ACTIVITY:
Transcribe the entries exactly as given and skip whatever images they hold.
BEGIN AVAILABLE DATA
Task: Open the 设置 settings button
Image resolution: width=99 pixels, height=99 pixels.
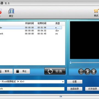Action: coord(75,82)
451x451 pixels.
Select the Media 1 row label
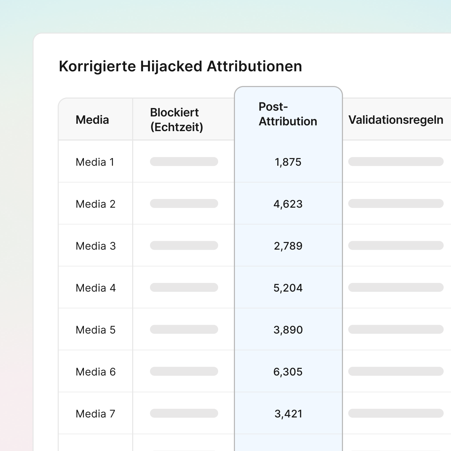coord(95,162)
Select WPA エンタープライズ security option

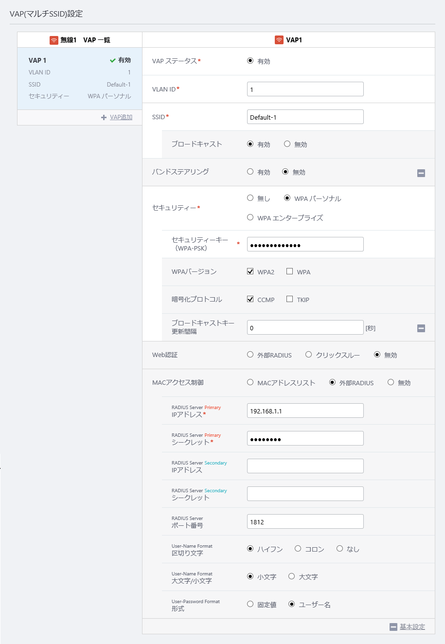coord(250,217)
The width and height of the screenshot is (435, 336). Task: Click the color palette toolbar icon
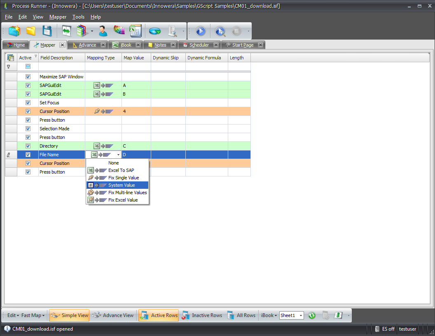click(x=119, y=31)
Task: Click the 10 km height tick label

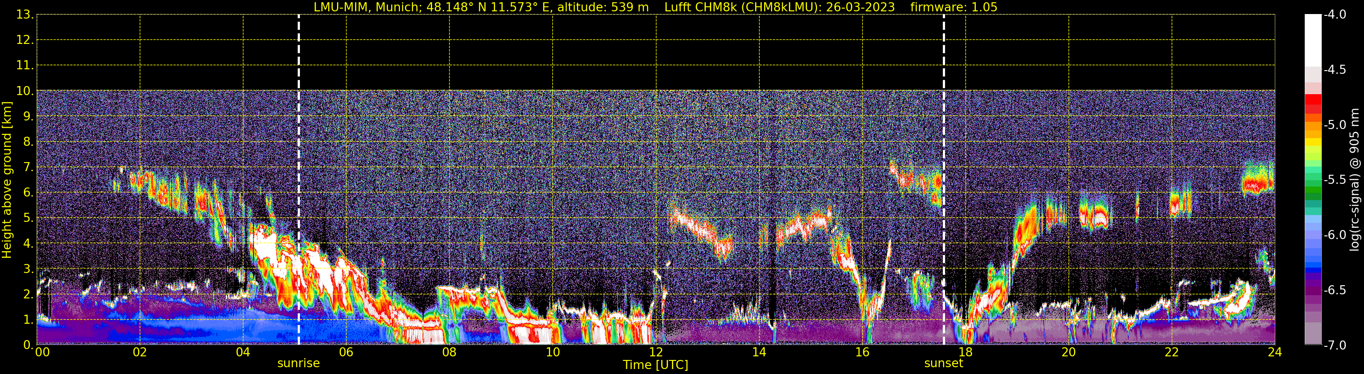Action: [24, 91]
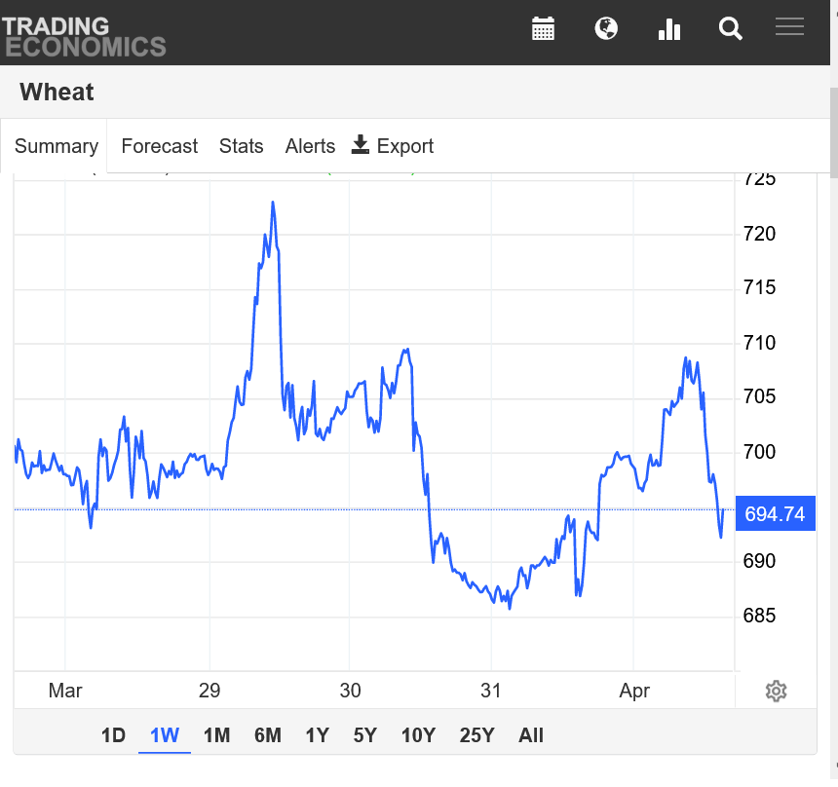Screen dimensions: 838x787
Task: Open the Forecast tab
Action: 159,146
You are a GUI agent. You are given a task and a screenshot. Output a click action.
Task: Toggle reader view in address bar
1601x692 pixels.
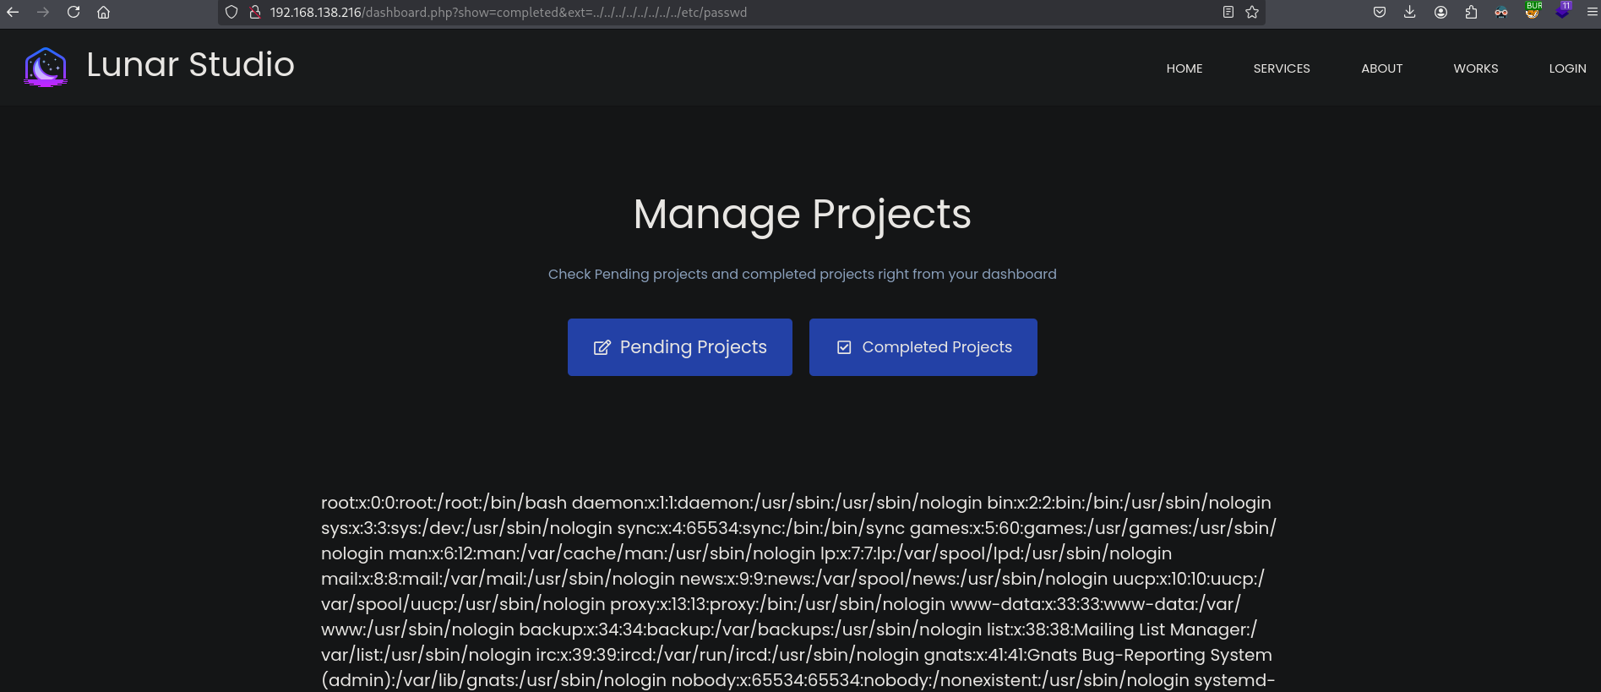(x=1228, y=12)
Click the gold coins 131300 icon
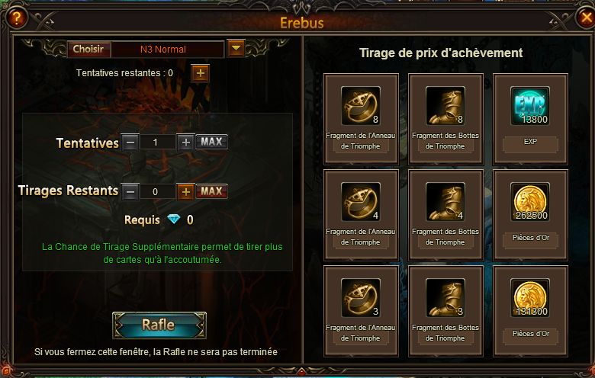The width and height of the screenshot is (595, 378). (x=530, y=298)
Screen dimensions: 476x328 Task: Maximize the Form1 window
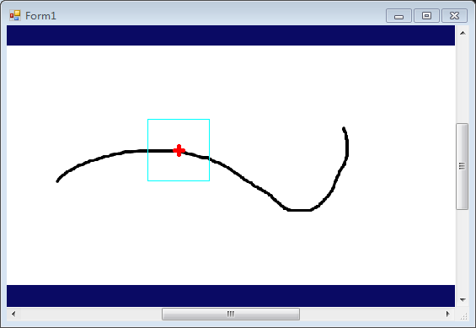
END AVAILABLE DATA
SOLUTION FOR THIS TASK:
Task: Open the 设置 settings button
Image resolution: width=99 pixels, height=99 pixels.
Action: coord(75,82)
451x451 pixels.
Select the Media 1 row label
coord(95,162)
Select WPA エンタープライズ security option

coord(250,217)
The width and height of the screenshot is (435, 336). Task: Click the color palette toolbar icon
click(x=119, y=31)
Task: Click the 10 km height tick label

Action: [24, 91]
Screen dimensions: 838x787
Task: Open the Forecast tab
Action: 159,146
You are a GUI agent. You are given a task and a screenshot. Output a click action.
Task: Toggle reader view in address bar
1601x692 pixels.
(x=1228, y=12)
Click the gold coins 131300 icon
The width and height of the screenshot is (595, 378). (x=530, y=298)
Screen dimensions: 476x328 Task: Maximize the Form1 window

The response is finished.